In fairness to GM, I saw an episode of Top Gear (UK version of course) recently – not sure what season it was from – where Toyota created basically the same thing. That’s not to say it isn’t crazy or that I’d trade in my pony car to drive it, but at least they’re not alone in the automotive insane asylum.
And at least some of them haven’t lost their minds entirely. The Camaro ZL-1 comes out in a few months, after all, and that’s the polar opposite of this thing – flashy, loud, blazing fast, fuel-inefficient (relatively), cool, popular to normal people instead of urban hippies… and you can get most of the same fun with a good dose of cushiness with the CTS-V, too. GM’s not all crazy.
Wait till that POS hits a pothole at 25MPH.

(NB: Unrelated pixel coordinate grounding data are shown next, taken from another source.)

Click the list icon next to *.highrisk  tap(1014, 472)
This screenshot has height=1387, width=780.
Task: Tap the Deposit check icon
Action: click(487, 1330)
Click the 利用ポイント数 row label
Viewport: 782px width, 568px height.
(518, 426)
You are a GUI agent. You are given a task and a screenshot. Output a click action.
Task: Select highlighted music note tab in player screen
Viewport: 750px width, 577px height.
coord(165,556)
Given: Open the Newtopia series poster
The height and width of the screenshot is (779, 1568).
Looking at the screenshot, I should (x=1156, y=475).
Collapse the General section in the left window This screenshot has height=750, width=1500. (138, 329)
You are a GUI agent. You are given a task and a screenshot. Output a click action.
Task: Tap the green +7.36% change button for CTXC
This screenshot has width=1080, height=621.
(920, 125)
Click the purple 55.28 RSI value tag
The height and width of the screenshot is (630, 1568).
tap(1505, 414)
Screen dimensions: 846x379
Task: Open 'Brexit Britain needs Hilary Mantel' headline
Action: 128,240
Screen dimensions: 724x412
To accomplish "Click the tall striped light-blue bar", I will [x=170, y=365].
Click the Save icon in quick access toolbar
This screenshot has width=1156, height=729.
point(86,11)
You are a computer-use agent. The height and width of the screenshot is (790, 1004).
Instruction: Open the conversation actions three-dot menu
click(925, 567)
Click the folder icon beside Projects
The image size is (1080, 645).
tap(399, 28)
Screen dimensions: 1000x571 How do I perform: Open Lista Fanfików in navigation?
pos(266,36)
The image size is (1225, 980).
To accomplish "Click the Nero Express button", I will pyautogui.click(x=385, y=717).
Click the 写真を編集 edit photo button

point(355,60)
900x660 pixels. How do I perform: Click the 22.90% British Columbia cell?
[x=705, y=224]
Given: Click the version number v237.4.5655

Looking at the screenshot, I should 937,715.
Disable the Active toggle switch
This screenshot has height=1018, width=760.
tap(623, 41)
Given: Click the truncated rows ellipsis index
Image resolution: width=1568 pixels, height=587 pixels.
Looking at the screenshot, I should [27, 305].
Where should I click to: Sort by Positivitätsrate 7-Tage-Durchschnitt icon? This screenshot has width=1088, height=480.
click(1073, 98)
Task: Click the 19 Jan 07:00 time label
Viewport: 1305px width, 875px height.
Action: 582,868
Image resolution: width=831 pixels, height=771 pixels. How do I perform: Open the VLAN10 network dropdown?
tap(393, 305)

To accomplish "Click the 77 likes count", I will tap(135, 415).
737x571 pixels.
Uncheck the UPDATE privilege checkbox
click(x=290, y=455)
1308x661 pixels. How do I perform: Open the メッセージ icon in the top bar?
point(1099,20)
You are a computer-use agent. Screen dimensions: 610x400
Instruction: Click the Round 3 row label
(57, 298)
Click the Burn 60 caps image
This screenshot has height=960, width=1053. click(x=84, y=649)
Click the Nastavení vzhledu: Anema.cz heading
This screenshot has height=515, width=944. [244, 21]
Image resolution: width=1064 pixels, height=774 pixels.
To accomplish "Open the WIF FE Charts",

I can actually see this working for the British Country Side in the small rural towns, where there is no parking and public pathways are the norm. But for our streets and roadways, it’s insane.
EN-V? meh. Full Use City Kar – Union seems more appropropriate
This is no more insane than a motorcycle (“… designed without bumpers, air bags or any other conventional crash protection devises…”) and a heck of a lot more practical (weather protection, storage), so long as you can steer it yourself.
And as much as I find the SMART to be a laughable little rolling Barcolounger, it does fairly well in crash testing. Too bad the fuel economy is so bad, and nose in parking is illegal in most places in the US.
“Unlike a conventional car, which is designed to prevent its passengers and pedestrians in the event of a crash, the EN-V is more like an aircraft, in that it is designed to avoid crashing in the first place,”
Surely GM is not employing “engineers” stupid enough to say this. Exactly how does he think this vehicle is going to avoid the other driver who runs a redlight and t-bones it at 35 MPH?
On the otherhand, it will reduce the liberal population.
Designed like an aircraft to avoid crashing… I was unaware that would be possible. I would have to see a lot of test evidence to concur that it could be possible, but like Over50, there are so many possibilities.
It’s basically a mashup of a Segway and Transformer.
BTW——how is this thing supposed to STOP!!!! Having only one axle I guess that the 25MPH stopping distance should be about 200 feet or so. That sounds really safe to me.
Guy, this vehicle is NOT meant for highways. It is NOT street legal and NOT crash worthy. It is a concept that would be used in cities or gated communities to remove congestion where large cars are unwieldy or not allowed. This vehicle may never coexist with normal vehicles.
Get your facts straight before you trash it.
This thing belongs in a Costco parking lot to get invalids from their cars into the store in the rain.
Also, a neighbor two doors over bought a Smart Car, against the warnings of friends who said it was dangerous. Sure enough, one day in its place was a brand new shiny BMW 3 series. I asked what happened. She said she was in a minor accident and it scared her, though she escaped without injury. Bye bye Smart Car.
Face it Mike this is just another “Green” waste of money. Gated communities do not have traffic problems and the cities would have to build special lanes for these stupid things. Banning vehicles from large parts of a city is just not practical.
How many points for each?
Deathrace 2012!
You can make fun of my 1988 Volvo station GLE station wagon all you want, it’s a very safe car. Not a computer chip in it, so I’m EMP-ready, although that’s not why I have it.
It’s heavy on icy roads, and churns out a goodly amount of CO2 to nourish our crops. Happy to do my part, there.